**Uygulanacak talimat:** Aşağıdaki servikal kanser taraması özetini, son cümlesinden sonrasını yazarak sürdürün.

**Alıntı:**

┌──

ÖZET
Amaç:
Birincil olarak, kadın hastalıkları ve doğum uzmanlarının servikal kanser taramasındaki uygulama paternlerini saptamayı; ikincil olarak ise kadın hastalıkları ve doğum uzmanlarının insan papilloma virüsü (HPV)-pozitif test sonucu olan kadınların yönetiminde kılavuzlara bağlılıklarını incelemeyi amaçladık.
Gereç ve Yöntemler:
Bu çalışma, bir öz-bildirim anketi kullanılarak, Türkiye’de Antalya ve İstanbul illerinde yapılan çapraz-kesitsel bir araştırmadır. On iki maddelik anket formu, yüz yüze görüşme yöntemi ile katılımcılara uygulandı. Hedeflenen katılımcılardan 343 kadın hastalıkları ve doğum uzmanı anketi tamamladı.

└──

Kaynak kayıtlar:

┌──

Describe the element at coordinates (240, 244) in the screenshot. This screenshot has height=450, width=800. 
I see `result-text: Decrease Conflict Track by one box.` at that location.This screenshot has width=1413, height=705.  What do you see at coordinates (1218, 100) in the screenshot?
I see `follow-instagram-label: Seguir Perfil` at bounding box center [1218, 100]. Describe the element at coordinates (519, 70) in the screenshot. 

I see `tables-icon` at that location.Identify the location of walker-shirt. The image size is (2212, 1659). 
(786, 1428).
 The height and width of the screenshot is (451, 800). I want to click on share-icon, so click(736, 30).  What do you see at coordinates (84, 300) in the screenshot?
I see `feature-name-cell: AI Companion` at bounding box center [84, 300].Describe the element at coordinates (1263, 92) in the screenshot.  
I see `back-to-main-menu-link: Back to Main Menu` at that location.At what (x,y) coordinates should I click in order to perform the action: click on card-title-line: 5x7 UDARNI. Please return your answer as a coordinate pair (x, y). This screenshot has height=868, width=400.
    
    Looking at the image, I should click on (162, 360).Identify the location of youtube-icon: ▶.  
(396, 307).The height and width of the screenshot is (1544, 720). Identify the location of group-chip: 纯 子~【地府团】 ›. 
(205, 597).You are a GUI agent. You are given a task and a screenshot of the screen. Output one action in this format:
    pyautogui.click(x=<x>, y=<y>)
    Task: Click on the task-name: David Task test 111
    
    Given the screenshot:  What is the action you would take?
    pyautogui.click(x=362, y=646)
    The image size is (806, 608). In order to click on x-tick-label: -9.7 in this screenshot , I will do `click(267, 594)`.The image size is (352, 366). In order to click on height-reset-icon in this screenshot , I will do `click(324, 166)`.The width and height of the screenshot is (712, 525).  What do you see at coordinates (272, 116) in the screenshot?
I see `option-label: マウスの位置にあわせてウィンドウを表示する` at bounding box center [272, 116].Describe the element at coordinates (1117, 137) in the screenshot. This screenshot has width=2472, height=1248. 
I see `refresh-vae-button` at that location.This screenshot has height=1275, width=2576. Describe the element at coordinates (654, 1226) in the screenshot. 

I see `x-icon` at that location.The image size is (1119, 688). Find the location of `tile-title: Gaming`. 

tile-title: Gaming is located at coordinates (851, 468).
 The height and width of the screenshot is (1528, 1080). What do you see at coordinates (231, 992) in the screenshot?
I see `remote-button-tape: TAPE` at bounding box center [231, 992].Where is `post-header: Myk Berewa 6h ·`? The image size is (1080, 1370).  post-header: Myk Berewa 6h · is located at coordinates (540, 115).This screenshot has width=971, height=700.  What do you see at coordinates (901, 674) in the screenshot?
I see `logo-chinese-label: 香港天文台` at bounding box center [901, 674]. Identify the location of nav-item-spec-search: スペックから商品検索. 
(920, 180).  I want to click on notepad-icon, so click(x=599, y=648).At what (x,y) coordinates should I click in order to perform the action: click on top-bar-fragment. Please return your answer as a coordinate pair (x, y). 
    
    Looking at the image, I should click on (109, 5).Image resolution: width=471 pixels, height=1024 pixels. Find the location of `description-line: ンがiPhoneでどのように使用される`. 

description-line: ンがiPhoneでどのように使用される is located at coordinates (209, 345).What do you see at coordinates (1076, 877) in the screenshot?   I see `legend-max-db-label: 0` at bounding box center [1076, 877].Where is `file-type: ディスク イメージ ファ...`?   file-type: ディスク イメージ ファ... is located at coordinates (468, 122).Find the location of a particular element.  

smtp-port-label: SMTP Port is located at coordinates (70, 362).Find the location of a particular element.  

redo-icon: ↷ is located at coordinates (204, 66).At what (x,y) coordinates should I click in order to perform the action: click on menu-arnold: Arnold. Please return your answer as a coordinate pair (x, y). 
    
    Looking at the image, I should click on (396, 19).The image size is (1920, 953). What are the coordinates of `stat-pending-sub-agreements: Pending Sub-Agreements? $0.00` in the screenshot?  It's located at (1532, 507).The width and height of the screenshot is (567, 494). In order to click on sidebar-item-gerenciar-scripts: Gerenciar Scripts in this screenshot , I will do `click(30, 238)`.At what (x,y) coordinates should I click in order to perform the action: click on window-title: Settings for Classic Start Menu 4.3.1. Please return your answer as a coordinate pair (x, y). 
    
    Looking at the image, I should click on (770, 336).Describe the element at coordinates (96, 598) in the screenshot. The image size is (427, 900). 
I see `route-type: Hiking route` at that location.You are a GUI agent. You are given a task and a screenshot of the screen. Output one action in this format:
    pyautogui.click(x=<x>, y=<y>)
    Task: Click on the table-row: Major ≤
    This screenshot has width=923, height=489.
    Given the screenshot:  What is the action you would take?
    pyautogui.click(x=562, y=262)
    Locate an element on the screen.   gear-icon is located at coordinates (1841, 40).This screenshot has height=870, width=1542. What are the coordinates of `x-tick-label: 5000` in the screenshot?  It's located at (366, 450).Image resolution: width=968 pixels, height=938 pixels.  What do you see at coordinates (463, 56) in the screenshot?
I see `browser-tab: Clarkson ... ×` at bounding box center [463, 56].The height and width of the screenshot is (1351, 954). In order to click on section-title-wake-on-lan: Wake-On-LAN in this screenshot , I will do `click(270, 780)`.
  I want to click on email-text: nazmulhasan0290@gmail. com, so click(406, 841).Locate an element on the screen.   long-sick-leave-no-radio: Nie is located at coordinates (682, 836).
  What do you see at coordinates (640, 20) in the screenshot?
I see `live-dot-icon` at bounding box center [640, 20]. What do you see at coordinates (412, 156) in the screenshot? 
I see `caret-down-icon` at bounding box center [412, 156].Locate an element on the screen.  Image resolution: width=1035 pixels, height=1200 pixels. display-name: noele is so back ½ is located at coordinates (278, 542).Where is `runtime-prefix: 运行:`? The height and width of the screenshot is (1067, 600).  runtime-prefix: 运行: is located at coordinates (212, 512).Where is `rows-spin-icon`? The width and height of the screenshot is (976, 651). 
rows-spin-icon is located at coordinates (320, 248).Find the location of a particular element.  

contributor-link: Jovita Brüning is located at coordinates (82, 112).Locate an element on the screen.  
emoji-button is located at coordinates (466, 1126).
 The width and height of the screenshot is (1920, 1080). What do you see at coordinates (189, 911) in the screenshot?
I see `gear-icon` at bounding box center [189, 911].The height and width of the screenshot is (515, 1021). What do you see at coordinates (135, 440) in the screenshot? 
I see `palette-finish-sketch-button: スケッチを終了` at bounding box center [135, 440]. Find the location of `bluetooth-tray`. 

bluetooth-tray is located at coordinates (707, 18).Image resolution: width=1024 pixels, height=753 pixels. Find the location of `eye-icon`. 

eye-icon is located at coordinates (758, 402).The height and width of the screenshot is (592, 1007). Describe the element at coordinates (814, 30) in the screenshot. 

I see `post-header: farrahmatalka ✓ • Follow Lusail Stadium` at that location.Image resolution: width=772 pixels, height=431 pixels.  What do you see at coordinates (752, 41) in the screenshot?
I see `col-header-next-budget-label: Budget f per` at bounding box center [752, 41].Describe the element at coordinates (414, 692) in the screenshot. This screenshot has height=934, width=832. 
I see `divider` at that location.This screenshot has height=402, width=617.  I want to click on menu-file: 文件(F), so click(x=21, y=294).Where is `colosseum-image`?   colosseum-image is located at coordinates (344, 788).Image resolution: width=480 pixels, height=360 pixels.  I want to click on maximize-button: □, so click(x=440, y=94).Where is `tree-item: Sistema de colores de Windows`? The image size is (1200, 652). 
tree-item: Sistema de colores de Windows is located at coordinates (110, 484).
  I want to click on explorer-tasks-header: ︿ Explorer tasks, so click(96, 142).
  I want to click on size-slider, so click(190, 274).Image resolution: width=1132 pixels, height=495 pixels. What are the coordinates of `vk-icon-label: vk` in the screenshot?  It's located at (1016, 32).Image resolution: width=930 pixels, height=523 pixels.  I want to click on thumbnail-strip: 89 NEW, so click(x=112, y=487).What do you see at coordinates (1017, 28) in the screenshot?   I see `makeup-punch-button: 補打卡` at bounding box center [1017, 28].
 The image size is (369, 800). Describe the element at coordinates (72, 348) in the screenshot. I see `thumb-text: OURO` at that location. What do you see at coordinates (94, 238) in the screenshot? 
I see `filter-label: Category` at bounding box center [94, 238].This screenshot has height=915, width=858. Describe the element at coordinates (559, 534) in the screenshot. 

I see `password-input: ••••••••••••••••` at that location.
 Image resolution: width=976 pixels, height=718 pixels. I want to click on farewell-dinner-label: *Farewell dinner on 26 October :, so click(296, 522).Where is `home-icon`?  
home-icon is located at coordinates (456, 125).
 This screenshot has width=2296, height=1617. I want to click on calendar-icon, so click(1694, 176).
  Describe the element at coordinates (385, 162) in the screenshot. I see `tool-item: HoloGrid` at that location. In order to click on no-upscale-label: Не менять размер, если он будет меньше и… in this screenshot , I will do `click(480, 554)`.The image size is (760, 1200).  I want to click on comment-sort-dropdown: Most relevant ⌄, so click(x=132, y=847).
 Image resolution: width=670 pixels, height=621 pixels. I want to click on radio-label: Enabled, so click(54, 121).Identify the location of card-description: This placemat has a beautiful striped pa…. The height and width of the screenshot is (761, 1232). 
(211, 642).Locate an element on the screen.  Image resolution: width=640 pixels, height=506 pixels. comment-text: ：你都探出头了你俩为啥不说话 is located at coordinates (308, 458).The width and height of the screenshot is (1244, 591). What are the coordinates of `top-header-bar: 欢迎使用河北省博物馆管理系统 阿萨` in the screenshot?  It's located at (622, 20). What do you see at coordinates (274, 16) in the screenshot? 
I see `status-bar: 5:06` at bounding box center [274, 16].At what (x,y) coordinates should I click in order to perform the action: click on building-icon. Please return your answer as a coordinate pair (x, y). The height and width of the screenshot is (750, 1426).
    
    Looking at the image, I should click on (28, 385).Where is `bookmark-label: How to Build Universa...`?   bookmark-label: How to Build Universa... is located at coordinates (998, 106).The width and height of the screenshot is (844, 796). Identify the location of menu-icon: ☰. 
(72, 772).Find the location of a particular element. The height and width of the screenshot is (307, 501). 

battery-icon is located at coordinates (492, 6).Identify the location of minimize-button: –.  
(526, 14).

└──

**Yanıt aşağıda:**
Bulgular:
Katılımcıların çoğunluğu (%81,0) servikal kanser taramasında HPV testini kullandıklarını/önerdiklerini belirtti. Bu hekimlerin büyük çoğunluğu (%89,9) HPV testini servikal sitoloji ile eş zamanlı (cotest) olarak kullanmayı tercih etmekteyken sadece %10,1’i HPV testini tek başına (primer HPV testi) kullanmayı tercih etmektedir. HPV-negatif sonucu olan kadınlarda en sık tercih edilen tarama aralığı sırasıyla 5 (%53,4) ve 3 yıl (%19,9) idi. Kılavuzlarla uyumlu olarak, HPV 16/18 pozitif ve sitoloji sonucu negatif olan kadınlarda “doğrudan kolposkopi”, HPV16/18 haricindeki HPV genotipleri pozitif iken sitoloji sonucu negatif olan kadınlarda ise “12 ay sonra cotest” öneren katılımcıların oranı %53,1 idi. Çok değişkenli analiz, “profesyonel çalışma ortamı”nın kılavuzlara bağlılığın tek bağımsız belirleyicisi olduğunu gösterdi. Özel kurumlarda çalışan kadın hastalıkları ve doğum uzmanları kılavuzlara en kötü uyum oranına (%42,4) sahipti.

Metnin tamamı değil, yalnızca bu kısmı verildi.